TO DO
A faithful copy is needed of the lines below from the one with "Screen dimensions: 606x290" up to and including the one with "The height and width of the screenshot is (173, 317)."; set it down with no pictures and no other lines.

RECORDS PROVIDED

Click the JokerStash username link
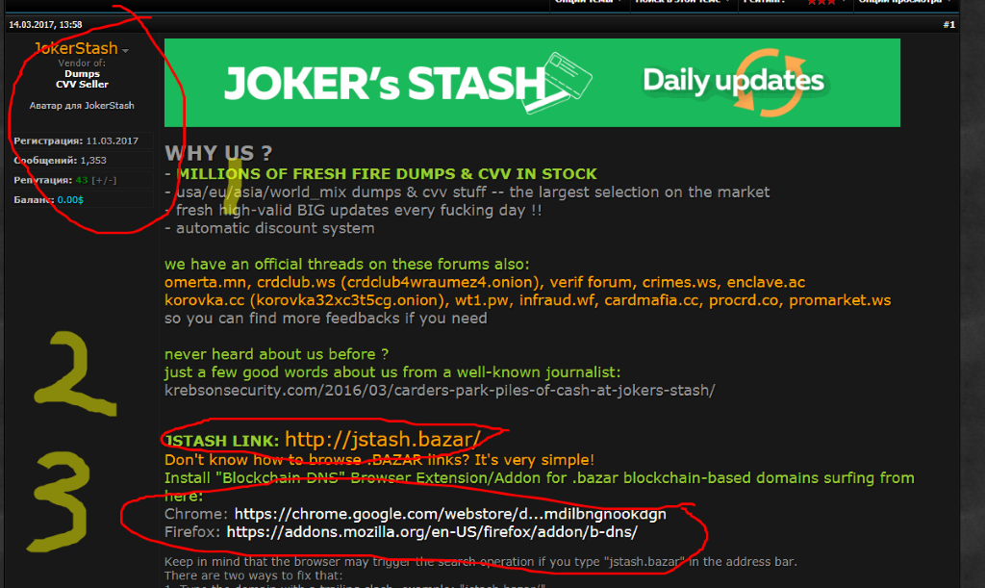[x=76, y=48]
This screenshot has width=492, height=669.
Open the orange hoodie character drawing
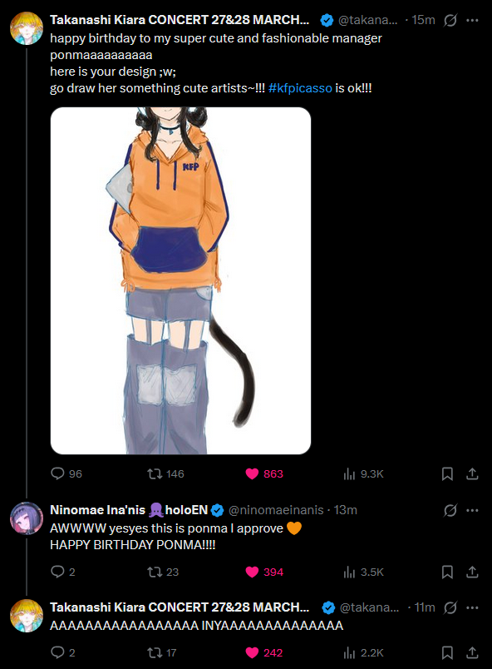point(180,280)
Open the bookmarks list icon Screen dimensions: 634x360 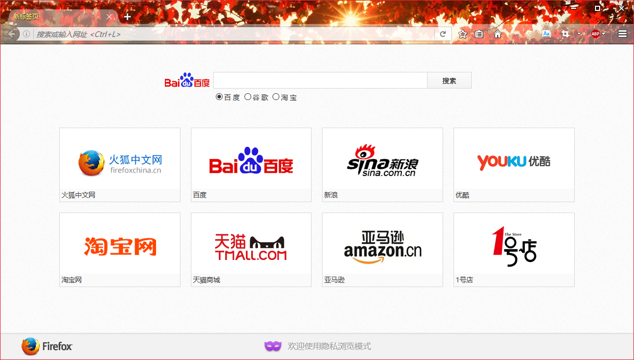pyautogui.click(x=480, y=34)
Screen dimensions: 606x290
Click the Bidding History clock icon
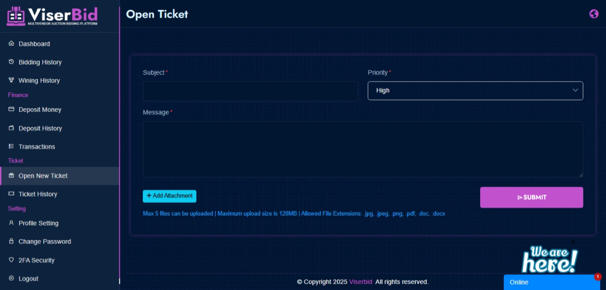point(11,62)
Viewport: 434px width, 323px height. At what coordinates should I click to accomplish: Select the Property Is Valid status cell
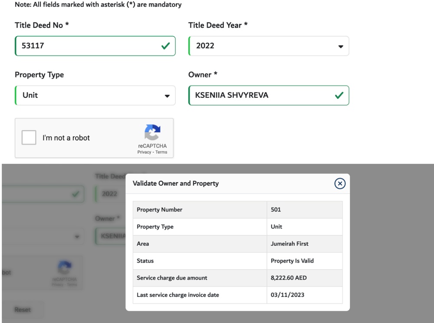click(292, 261)
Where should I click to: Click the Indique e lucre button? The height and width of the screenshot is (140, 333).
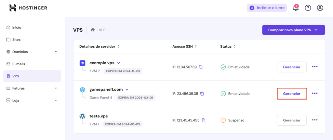(267, 8)
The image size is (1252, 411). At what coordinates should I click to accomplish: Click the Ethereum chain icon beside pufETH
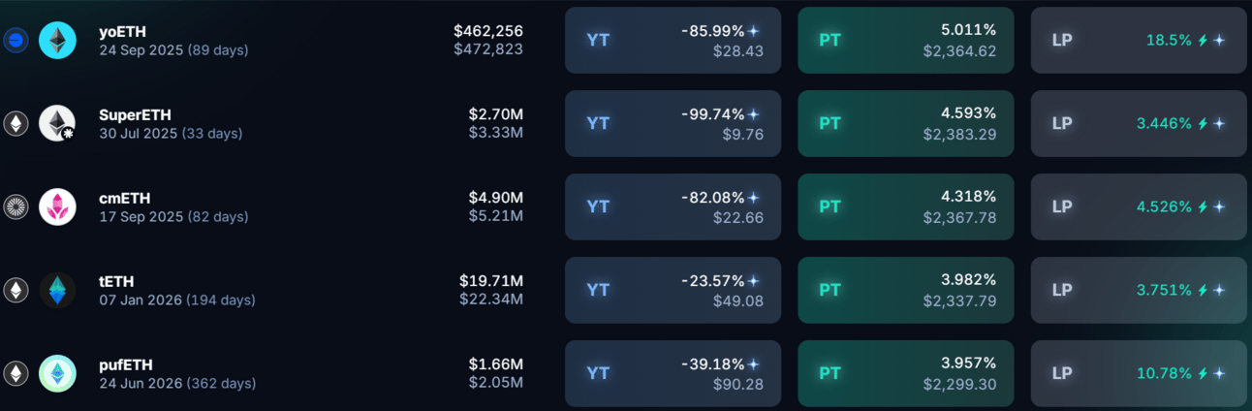pyautogui.click(x=16, y=373)
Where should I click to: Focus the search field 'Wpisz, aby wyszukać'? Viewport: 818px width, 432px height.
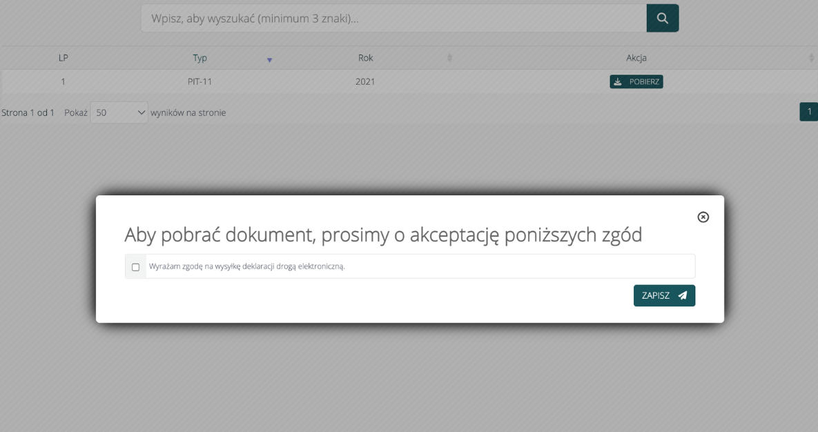point(393,19)
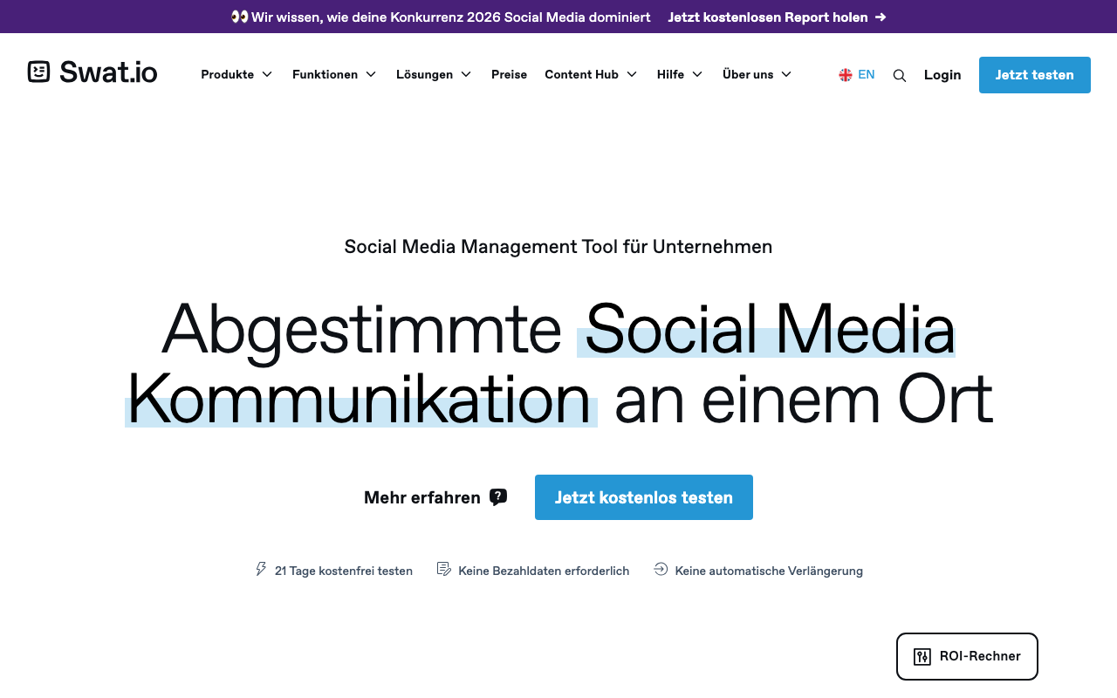The width and height of the screenshot is (1117, 698).
Task: Click the arrow icon in top banner
Action: pyautogui.click(x=881, y=17)
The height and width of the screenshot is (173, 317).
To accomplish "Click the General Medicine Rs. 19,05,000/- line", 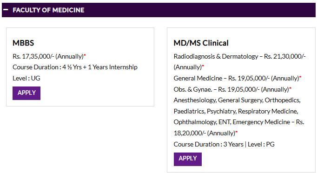I will click(236, 78).
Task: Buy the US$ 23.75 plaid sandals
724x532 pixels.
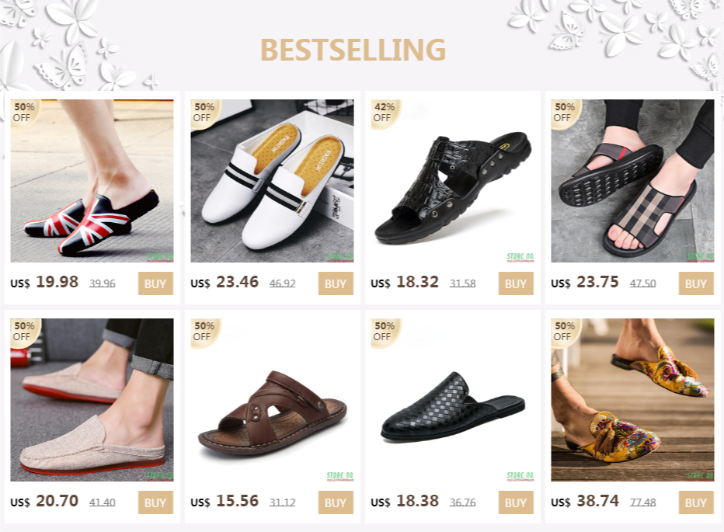Action: tap(696, 283)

OUTPUT OF THE EXERCISE
Screen dimensions: 606x290
Click the Bidding History clock icon
point(11,62)
Viewport: 434px width, 323px height. At what coordinates should I click to accomplish: Select the Property Is Valid status cell
click(292, 261)
Where should I click to: Click the Indique e lucre button? The height and width of the screenshot is (140, 333).
(267, 8)
The image size is (1252, 411). At what coordinates should I click to accomplish: Click the Ethereum chain icon beside pufETH
pyautogui.click(x=16, y=373)
Where should I click to: Focus the search field 'Wpisz, aby wyszukać'? Viewport: 818px width, 432px height.
point(393,19)
The width and height of the screenshot is (1117, 698).
Task: Click the arrow icon in top banner
Action: pyautogui.click(x=881, y=17)
The height and width of the screenshot is (173, 317).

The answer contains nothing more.